Current transaction reports contain relatively few metrics, but they contain every log message generated during the transaction. The metrics mostly revolve around how many resources there are and what their various states are, plus a couple of timing-related metrics.
However, it's currently not possible to get a complete picture of the state of a client. You cannot get a clear report of which resources are having troubles or what the troubles are.
Desired State
The most important missing features are all related to resource details. Specifically, transaction reports need to add information about every resource they check; at the least, the report should say whether the resource was out of sync (or if it was skipped and if so why), and if the resource was out of sync then the report should say whether it was successfully fixed and what attributes were fixed. Optionally, the report could say what the previous and new values are.
With this significant new trove of information contained in the reports, the server needs the ability to process it and users need the ability to view it. The best method for both of these is to create a report processor that stores the reports in a database via Rails, and then extend PuppetShow to enable viewing those reports.
The Plan
There are three aspects of any reporting process: Collection, storage, and display. We'll discuss each piece separately, ignoring the problem of transport since it is already solved for now and won't be changing as a part of this process.
Data Collection
Fortunately, adding this new data will be straightforward: The transaction steps through the resource lists, checking and applying each resource in turn, so we just need to record a little information in the transaction report as we iterate.
- Extend the Transaction::Report class The class itself needs to be extended to understand this new type of data. This probably means creating a simple 'ResourceStatus' struct or something similar, and storing a list of these structs in the report object.
- Add information in each step of the iteration The transaction class needs to be modified to create an instance of the ResourceStatus struct for each resource under management and then add all information possible to this struct. Note that the amount of information for each resource will vary dramatically, because they can be in so many different states (these are not formally defined states that resources can be in, they are just Luke's memory):
- skipped (either because they are not scheduled or because their tags do not match)
- in sync and thus will do nothing
- out of sync but in noop mode
- out of sync but failed to sync (we will probably want the associated failure or log message)
- out of sync but fixed (we will probably want the associated events or success messages, and we might want to know the previous and new values for each changed parameter)
Storage
We should continue supporting just storing the yaml files to disk (note that or ResourceStatus needs to support dumping to YAML, both for transport and plain-text storage), but the main goal is to get this data into a database so PuppetShow can use it.
There's already a resource table in the database, so we just need to add some fields to that table. The fields should roughly correspond to the data collected in the ResourceStatus struct, but the lifecycle of a report is different from that of a resource in the database, so there will be some differences. At the least, there needs to be another field for storing a timestamp to record when the information was last refreshed.

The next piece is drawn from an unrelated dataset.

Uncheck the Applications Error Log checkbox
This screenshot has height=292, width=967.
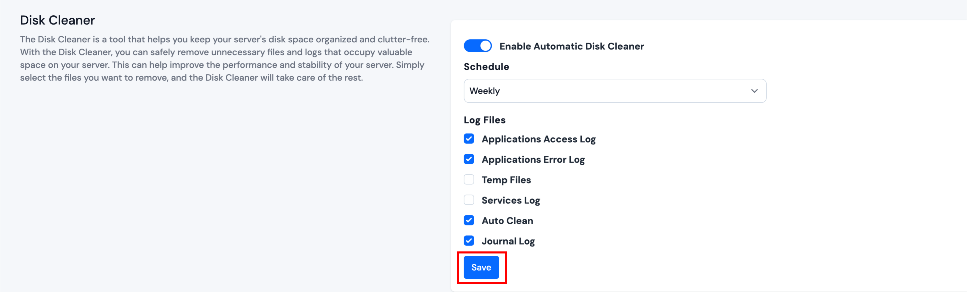click(x=469, y=159)
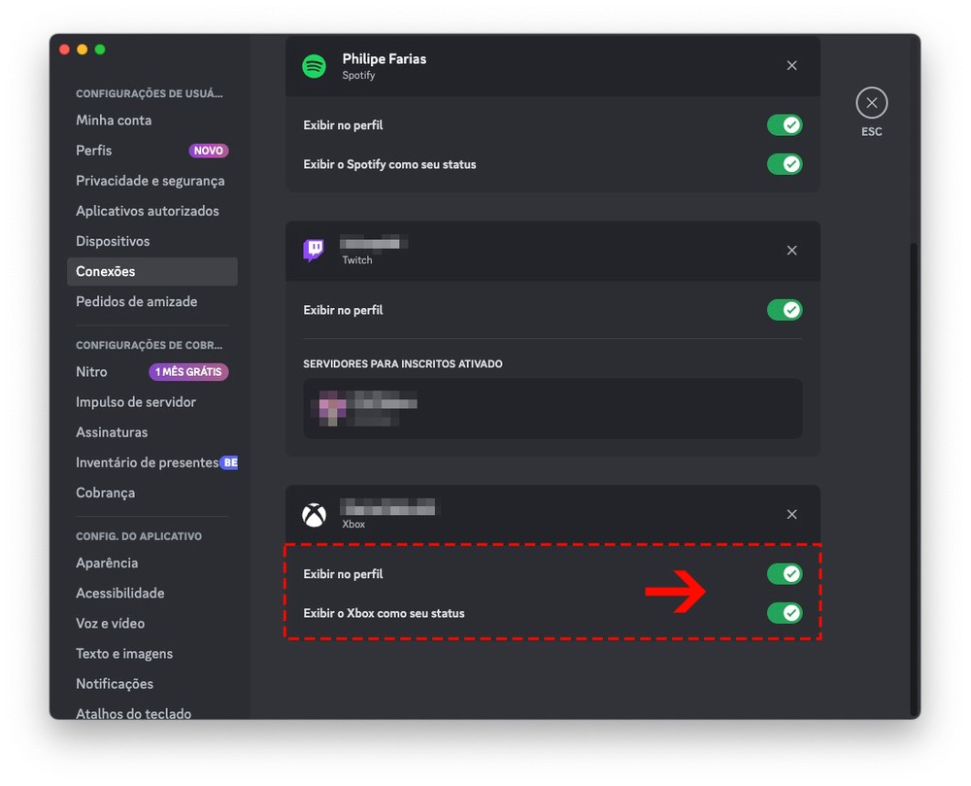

Also, the report will often return information for resources that were not specified in the original configuration. For instance, a recursive file copy will just specify a single file resource in the configuration, but will return a file resource for every file under the tree on the client. The stored resource information should reflect this difference, probably with a boolean indicating whether the resource is specified or generated.
The database schema should probably also be enhanced to allow storage of transaction logs and possible metrics, although the log table would grow very quickly and thus would need to be trimmed often. It'd be best if the transactions could be looked up by id, returning all logs, metrics, and resources related to that transaction, although this would require having per-transaction-per-resource storage in the database which is probably excessive. This can always be enhanced later, so I'd tend towards less information at least at first.
Once the database is updated, models need to be created as necessary for storing information like logs and metrics, and possibly transactions.
Display
PuppetShow will be the display engine for these reports. It will need to be enhanced to support interacting with the new resource information. Based on the data we're storing, it should be relatively obvious what information users will want to see.
Note that users will want the ability to create their own reports, so PuppetShow should support its own drop-in reports just like the current reporting system.